The trait you're referring to applies to the headers in a client-side request, for the client-side implementation in cpp-netlib. There was some work being done (incomplete) to make getting a header from the request in the server be the same as for getting the request from client request/response objects.
The reason the headers on the server side are a vector of pairs is for "efficiency" in terms of space and time. If you can pay the cost of creating a multimap on the server's handler, you should probably do that instead. The usual pattern for efficiently working through headers in a request in an efficient manner is to always do a linear scan of the headers you're looking for, and processing them as they come in. Something similar to this:
string content_type, content_length;
for (const auto& header : request.headers) {
if (header.name == "Content-Type") content_type = header.value;
if (header.name == "Content-Length") content_length = header.value;
if (!content_type.empty() && !content_length.empty()) break;
}
You may generalise this using some sort of pattern (a std::map<string, std::function<void(const std::string&)>>
perhaps) if your application requires this level of header processing.
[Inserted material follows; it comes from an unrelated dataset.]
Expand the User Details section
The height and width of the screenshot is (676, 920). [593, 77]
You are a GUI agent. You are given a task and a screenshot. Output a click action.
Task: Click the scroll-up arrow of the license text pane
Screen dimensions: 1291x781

In general though, iterating through a list of vectors shouldn't take too much time. If the number of headers is large (O(10,000)) then you have other problems. The tradeoff here is between memory locality (a vector has contiguous elements as opposed to a map that has elements typically randomly allocated in different parts of memory) and efficient lookup (logarithmic time only really makes sense after a certain size).
I completely accept the point that the convenience suffers a bit. Maybe a different data structure would be helpful here (a boost::flat_map
perhaps). But an interface improvement would be to make the code that works with client request/response also work with server request/response objects.